Each line below containing the word "question" needs to be shown.

MATERIAL SUPPLIED START

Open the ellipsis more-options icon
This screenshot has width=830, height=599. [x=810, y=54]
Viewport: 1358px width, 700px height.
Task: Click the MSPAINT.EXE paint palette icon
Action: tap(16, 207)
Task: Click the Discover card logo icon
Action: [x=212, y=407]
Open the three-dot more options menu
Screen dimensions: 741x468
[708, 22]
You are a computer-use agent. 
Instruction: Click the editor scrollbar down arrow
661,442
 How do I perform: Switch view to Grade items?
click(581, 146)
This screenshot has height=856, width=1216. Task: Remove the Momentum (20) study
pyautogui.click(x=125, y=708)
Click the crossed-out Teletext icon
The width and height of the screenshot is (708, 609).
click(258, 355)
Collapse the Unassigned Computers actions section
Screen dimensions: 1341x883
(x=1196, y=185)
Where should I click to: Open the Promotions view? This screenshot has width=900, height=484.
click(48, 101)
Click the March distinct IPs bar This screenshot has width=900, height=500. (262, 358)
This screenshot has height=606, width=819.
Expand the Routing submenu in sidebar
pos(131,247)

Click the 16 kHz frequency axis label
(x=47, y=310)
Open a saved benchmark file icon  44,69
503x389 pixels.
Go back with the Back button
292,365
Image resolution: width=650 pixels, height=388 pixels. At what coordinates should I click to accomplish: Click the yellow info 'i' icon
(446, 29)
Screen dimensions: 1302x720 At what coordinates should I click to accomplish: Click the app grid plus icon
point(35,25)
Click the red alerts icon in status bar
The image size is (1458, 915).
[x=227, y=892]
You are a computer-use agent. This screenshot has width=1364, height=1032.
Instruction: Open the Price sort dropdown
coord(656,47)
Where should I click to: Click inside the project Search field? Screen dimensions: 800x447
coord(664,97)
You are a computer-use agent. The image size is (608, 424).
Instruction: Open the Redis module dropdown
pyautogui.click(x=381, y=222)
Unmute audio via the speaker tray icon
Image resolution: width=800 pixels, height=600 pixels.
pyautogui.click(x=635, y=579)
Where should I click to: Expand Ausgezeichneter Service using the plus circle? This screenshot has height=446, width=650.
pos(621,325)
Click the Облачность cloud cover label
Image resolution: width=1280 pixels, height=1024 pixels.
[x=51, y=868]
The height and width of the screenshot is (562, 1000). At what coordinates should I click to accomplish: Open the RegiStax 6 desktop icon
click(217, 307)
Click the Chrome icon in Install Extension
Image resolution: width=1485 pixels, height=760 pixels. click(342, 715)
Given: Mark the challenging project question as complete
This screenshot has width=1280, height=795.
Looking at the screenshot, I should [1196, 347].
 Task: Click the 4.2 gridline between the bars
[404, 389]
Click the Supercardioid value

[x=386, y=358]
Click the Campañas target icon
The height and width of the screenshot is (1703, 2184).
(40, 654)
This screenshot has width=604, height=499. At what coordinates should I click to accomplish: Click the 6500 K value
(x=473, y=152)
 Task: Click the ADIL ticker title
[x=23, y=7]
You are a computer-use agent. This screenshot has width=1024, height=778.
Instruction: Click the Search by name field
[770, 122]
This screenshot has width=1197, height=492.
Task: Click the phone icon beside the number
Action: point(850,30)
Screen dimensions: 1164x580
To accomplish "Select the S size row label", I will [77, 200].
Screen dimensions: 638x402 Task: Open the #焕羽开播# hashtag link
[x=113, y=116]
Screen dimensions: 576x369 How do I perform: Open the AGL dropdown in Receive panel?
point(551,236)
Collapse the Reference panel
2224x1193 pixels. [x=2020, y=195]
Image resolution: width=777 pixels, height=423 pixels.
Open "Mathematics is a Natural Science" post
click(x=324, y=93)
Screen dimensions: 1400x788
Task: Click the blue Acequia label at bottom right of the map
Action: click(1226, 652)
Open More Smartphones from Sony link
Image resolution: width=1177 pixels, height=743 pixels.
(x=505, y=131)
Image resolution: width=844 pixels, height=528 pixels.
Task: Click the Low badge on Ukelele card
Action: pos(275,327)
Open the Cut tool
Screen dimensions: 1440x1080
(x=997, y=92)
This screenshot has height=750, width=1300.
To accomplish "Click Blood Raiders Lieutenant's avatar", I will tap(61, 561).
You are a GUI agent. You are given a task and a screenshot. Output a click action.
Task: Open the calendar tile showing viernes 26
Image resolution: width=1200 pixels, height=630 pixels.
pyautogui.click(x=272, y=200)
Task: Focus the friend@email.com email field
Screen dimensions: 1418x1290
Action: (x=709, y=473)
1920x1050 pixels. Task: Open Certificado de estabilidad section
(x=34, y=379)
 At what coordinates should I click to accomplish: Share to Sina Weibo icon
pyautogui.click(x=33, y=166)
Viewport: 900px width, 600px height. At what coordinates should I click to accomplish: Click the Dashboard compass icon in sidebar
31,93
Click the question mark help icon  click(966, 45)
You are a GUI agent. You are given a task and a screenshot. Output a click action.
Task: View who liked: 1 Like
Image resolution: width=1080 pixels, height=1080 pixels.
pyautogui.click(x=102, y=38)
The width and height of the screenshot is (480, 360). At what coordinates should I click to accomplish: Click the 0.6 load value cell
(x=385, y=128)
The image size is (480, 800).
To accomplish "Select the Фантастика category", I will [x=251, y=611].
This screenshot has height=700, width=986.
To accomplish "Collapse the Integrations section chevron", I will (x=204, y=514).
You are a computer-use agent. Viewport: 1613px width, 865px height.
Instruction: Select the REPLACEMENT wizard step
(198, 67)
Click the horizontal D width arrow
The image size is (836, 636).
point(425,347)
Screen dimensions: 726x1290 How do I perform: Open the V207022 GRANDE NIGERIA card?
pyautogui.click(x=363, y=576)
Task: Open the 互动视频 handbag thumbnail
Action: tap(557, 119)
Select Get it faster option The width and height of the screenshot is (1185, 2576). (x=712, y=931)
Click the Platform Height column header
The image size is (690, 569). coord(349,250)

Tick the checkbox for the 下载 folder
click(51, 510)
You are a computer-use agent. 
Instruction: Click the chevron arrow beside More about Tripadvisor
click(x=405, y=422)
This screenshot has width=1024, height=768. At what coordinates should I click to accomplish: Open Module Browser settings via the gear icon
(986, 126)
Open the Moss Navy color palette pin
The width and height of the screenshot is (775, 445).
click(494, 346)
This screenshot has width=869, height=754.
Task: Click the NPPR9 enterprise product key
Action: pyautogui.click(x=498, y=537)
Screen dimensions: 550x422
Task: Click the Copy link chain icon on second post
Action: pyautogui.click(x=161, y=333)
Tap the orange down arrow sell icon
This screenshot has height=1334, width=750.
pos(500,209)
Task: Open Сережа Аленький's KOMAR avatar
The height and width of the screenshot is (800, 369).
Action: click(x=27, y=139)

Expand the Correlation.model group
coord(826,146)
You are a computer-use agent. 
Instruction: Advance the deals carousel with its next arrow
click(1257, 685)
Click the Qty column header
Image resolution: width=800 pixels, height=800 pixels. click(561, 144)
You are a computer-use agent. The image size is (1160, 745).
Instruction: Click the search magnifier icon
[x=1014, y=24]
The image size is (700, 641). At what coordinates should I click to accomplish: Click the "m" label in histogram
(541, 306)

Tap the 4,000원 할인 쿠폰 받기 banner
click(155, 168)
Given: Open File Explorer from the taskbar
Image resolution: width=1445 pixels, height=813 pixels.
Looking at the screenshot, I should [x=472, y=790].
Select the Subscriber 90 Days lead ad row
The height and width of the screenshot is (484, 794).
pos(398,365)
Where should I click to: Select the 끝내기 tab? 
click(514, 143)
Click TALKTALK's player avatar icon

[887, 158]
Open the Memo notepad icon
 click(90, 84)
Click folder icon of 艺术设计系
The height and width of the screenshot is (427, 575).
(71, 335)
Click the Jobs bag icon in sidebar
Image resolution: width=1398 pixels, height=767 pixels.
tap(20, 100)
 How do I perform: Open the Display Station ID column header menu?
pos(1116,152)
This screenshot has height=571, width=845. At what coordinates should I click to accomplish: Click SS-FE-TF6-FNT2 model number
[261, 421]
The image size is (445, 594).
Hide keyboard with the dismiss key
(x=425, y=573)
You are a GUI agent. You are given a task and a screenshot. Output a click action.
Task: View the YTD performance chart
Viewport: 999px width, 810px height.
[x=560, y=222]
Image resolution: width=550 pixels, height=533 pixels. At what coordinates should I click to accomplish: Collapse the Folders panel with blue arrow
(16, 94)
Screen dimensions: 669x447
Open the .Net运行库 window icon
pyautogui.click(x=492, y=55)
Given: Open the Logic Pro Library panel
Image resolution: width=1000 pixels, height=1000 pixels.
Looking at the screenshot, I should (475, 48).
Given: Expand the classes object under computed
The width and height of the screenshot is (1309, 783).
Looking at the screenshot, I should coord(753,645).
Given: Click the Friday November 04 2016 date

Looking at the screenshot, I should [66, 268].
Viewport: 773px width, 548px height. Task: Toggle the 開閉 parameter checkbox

MATERIAL SUPPLIED END

**REPLY TO THE EXERCISE**
Given: Mark the challenging project question as complete
Click the question mark help icon  click(966, 45)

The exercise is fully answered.